被这么折磨都没有死,连穗岁不知道是该说这个孩子命大呢还是命苦。

以后一辈子都毁了。

“那四妹就交给你了。”

乌大夫往外看了一眼,连晓小正在帮忙煮粥,小脸被热气熏得很红。

他本来想说不用,把她也带走,他不喜欢累赘,话到嘴边他清晰地听见自己说了声好。

连穗岁让小桃帮着把男童放到马车上。

算了,看在她能干活的份儿上,就让她留下来吧!

乌大夫擦着手,如是想着。

有朝廷的参与,妙手堂前排队的人也少了很多,朝廷把难民集中管控起来,药店里恢复了以往的清净。

“东家姑娘,您怎么回来了?”

“钱大夫,我这儿有个孩子伤势很重,想放在咱们妙手堂,您帮着照顾一下。”

连穗岁的本事自不必多说,她说伤势很重,那必然是很严重,钱掌柜试着把了脉,面色变了。

“一个七八岁的男娃,怎么会伤得这么重?不光外伤,五脏六腑都有损伤,谁弄的?”

人现在昏迷不醒,连穗岁也不知道具体情况。

“得等他醒了再问。”

钱大夫没敢大意,把男童安置在客房里。

天色又不早了,连穗岁该回家了。

这才想起来没叮嘱乌大夫什么时候送连晓小。

淦,都忙忘了!

她匆匆赶到城门,正遇上了一脸不情愿送连晓小回京的乌大夫。

“东家来的正好,令妹真是麻烦,有车夫有丫鬟,还要说自己一个人害怕……完璧归赵,告辞了!”

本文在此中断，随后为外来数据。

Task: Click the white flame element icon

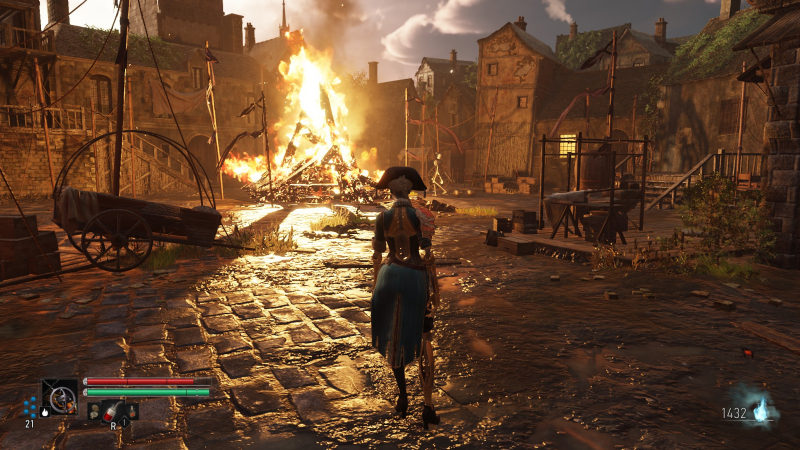Action: [x=45, y=411]

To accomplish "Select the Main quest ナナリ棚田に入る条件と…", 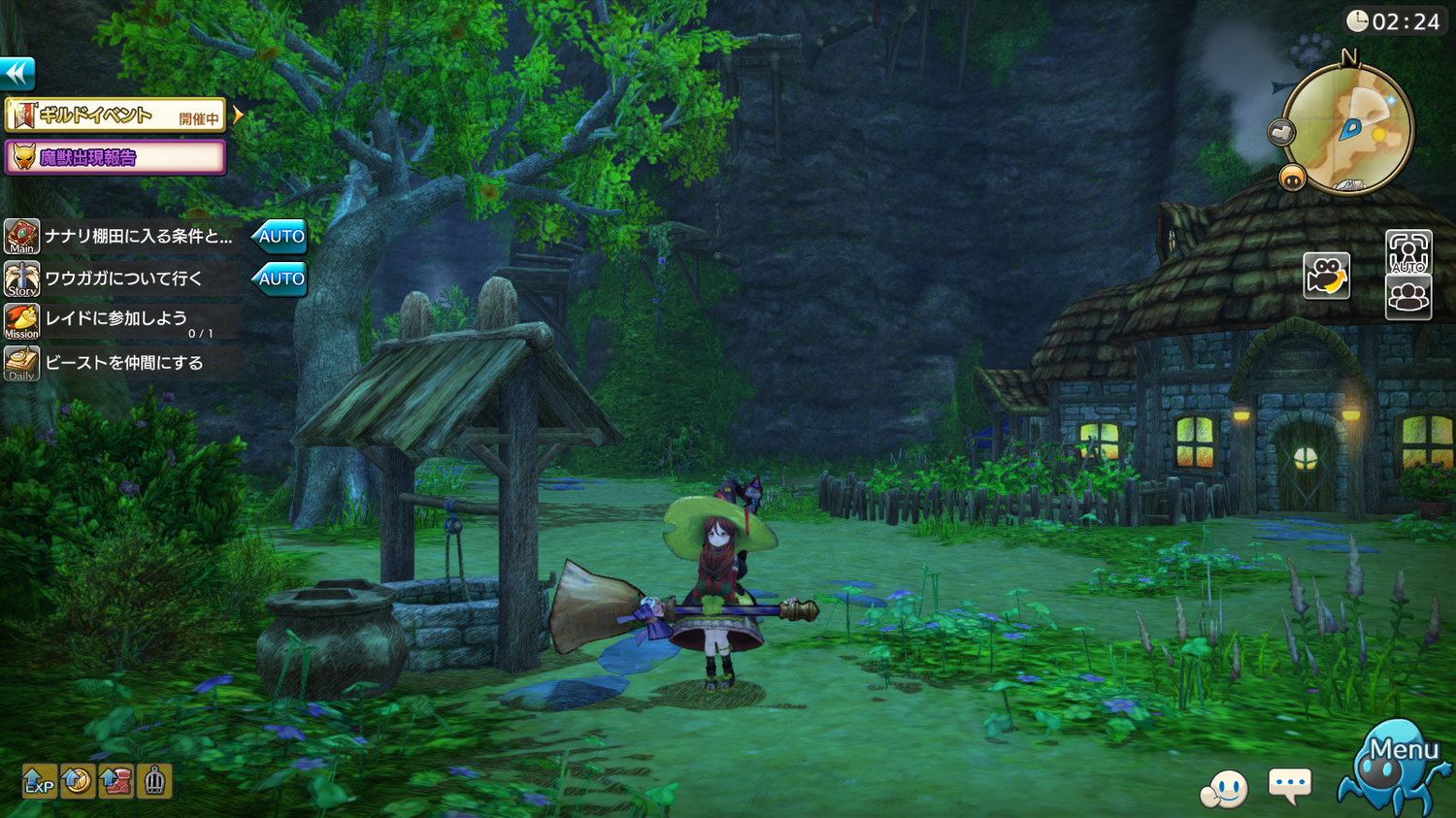I will click(138, 236).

连晓小是前一天被碰瓷的流浪汉吓到了,又不是故意麻烦他的。

“多谢多谢,交给我就行!”

连晓小也委屈的快哭了,上了连穗岁的马车之后眼泪一直往下掉。

“三姐姐,我真的这么让人讨厌吗?我是不是总给你帮倒忙啊?可我真的害怕,如果只有我一个人,遇上昨天的情况,我根本不知道该怎么办……”

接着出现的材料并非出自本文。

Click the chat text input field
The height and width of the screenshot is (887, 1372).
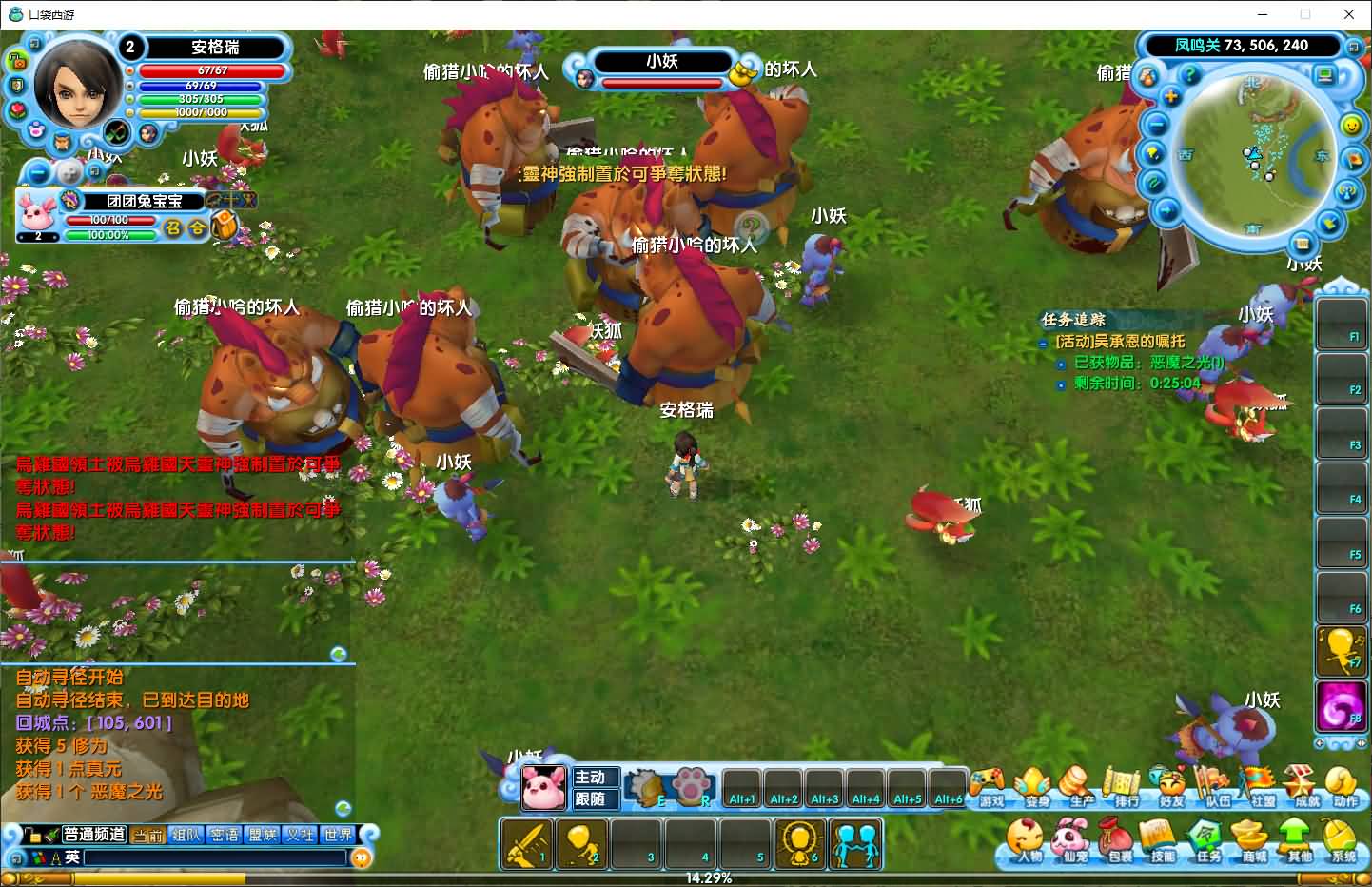214,857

她情绪激动,连穗岁在心里吐槽乌大夫一点都不会怜香惜玉,怪不得找不到对象!

“没事没事,乌大夫性格孤僻,有本事的人大多都是那个德行,你别放在心上。”

“他不是嫌你麻烦,是嫌我们打乱了他的计划,他心里不爽拿你发作而已。没事没事……”

“三姐姐,真的不是我的问题吗?”

连穗岁认真点了点头,肯定道:“不是你的问题,别把什么事情都揽到自己身上。”

这边终于安抚住了,乌大夫回到妙手堂,伸手摸了摸男童的额头。

“发烧了,江石,去抓药。”

连穗岁心里担心男童的情况,第二天一早赶到妙手堂,乌大夫已经出城去了。

“钱大夫,昨天送来那个男童情况如何了?”

见她着急的样子,钱大夫捋着胡子嗔道:“有我们在怕什么?要是救不活他,我们北钱南乌的名声干脆也不用要了!”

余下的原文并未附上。